§ Page
^^^^

# Deck footing below water table!



## AtlanticWBConst. (May 12, 2006)

flyultralite said:


> Hi all, I live in Northern Ontario Canada and I'm a first time home owner (ah thank you). I plan on building a nice big deck off the front of my house this spring. Although living on the shore of a lake is beautiful it does pose a problem with deck footings. I'm told that I need to dig down at least 6 feet to be below our frost line. However, once I'm 2 feet down I'm into the lakes water table and the hole fills with water. I'm stumped, what do I do with this situation, how do i get good strong and solid footings in water filled holes?
> 
> I've heard of people wrapping the base of their SonoTube with thick plastic then pouring cement in. Is that a sufficient solution or is there any other suggestions? ANY suggestions anybody may have please do share the with me. Thank you so much!!


I have my own comments about how to deal with this...but I'd rather hear from an expert in the area ... like....CONCRETEMASONRY...
Hopefully, he'll see this and reply...


----------



## flyultralite (Apr 5, 2007)

AtlanticWBConst. said:


> I have my own comments about how to deal with this...but I'd rather hear from an expert in the area ... like....CONCRETEMASONRY...
> Hopefully, he'll see this and reply...


 
I don't think there's any harm in hearing your comments.


----------



## concretemasonry (Oct 10, 2006)

The first thing is to makes sure you have solid soil where you plan to have your Sonotubes sit. If it is bad, it makes little difference how you pour the concrete.

I am not an expert on digging and every job seems to be different depending on the soil and water level. It is a waste of time trying to keep the water out of the excavation. In some cases you just have to dig and insert the tube ot sometimes you can jet the bottom soil loose with a hose and force the tube downward is steps.

To pour the concrete below water, do the same think they do on bridge seals but on a smaller scale. On bridges they may pour 10 to 20 feet or more below water. You just the same principle, but on a smaller scale.

With the hole dug, the Sonotube in place (vertical and set to height), and water in the Sonotube, insert a large hose or pvc pipe (3-4") down to the bottom of the Sonotube form. Pour concrete(3/4" maximum aggregate size) down the tube - it is heavier and will force the water up. The beginning of the pour will loosen a lot of poor soil and fines and they will be forced upward. You must keep the bottom of the pipe well below the top of the concrete. As you pour the concrete, the water will be displaced and forced out of the top of the form. When you get the form filled, scrape off the extremely wet concrete and pour more into the pipe to get the better mix to the top.

^^^^

§ Material supplied
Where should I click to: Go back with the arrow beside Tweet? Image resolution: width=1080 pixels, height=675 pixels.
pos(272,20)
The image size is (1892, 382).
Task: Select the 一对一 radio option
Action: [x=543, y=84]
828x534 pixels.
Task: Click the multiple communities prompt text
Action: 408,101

^^^^

§ Instructions to follow
Please write out the deck footing thread word for word, from "I don't think" up to and including "pour the concrete.".

§ Reply
I don't think there's any harm in hearing your comments.


----------



## concretemasonry (Oct 10, 2006)

The first thing is to makes sure you have solid soil where you plan to have your Sonotubes sit. If it is bad, it makes little difference how you pour the concrete.